Würden wir heute eine ungestützte Umfrage über Sinn und Zweck von Messen durchführen: Was wäre wohl das Ergebnis? Viele nehmen uns womöglich nur noch als diejenigen wahr, die ihre Hallen zur Verfügung stellen, wenn kurzfristig ein wettersicherer Platz zur Bewältigung von Krisen benötigt wird. Unsere vernetzende, stimulierende, marktdemokratische und wirtschaftsfördernde Funktion, vor allem für den Mittelstand, wird zwar von den Unternehmen schmerzlich vermisst, im politischen oder gesellschaftlichen Diskurs ist davon allerdings kaum mehr die Rede. Und genau das müssen wir ändern. Es ist Zeit, dass wir aufstehen und unserer Stimme Gehör verschaffen. Nicht auf der Straße, nicht mit Transparenten und nicht in Petiti-nen. Sondern indem wir unseren Kunden physische, hybride und digitale Plattformen für Austausch, Handel, Inspiration und friedliche Beziehungspflege zur Verfügung stellen. Dafür sind wir die Experten, das können wir und das sollten wir tun.
Ich möchte auch in Zukunft stolz sein darauf, dass wir Messemenschen alles in unserer Macht Stehende getan haben und weiterhin tun, damit die Gesellschaft eine Pandemie nicht fürchten muss und damit Menschen Schutz vor Krieg und Vertreibung finden.
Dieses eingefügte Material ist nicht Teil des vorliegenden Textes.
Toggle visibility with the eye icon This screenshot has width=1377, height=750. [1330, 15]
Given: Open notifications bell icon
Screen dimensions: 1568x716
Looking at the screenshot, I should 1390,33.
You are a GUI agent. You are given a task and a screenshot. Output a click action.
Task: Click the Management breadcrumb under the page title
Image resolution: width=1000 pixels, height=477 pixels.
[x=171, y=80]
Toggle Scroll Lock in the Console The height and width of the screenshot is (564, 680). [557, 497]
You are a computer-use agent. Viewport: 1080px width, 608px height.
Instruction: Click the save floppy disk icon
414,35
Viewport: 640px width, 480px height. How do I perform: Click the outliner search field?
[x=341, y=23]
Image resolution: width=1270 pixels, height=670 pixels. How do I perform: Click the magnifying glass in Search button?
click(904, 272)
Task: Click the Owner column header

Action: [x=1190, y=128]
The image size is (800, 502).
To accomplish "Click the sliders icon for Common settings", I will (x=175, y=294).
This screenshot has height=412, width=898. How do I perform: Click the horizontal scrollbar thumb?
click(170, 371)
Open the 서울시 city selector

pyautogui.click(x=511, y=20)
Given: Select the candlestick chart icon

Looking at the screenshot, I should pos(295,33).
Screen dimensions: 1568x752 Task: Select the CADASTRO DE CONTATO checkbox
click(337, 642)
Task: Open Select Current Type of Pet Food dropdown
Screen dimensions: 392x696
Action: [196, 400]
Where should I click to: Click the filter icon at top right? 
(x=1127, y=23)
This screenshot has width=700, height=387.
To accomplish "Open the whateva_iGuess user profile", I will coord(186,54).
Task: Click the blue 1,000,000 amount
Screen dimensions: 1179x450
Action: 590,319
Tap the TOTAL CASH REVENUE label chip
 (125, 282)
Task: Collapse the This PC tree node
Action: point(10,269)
Zugleich möchte ich, dass wir den Zweck unserer Existenz wieder verfolgen, indem wir Märkte transparent machen, Menschen zueinander führen und den Austausch von Waren, Dienstleistungen und Ideen fördern. Denn dafür braucht es eine Messewirtschaft, der man den eigenen Wiederaufbau zugesteht, damit sie Kraft für eine anstrengende Transformation tanken kann. Und dazu braucht es Politiker, die Zusammenhänge verstehen wollen, Chancen erkennen und sich dafür einsetzen, dass es mit Messen wieder bergauf geht. Es gibt viel zu tun, also: Ärmel hoch und frisch ans Werk!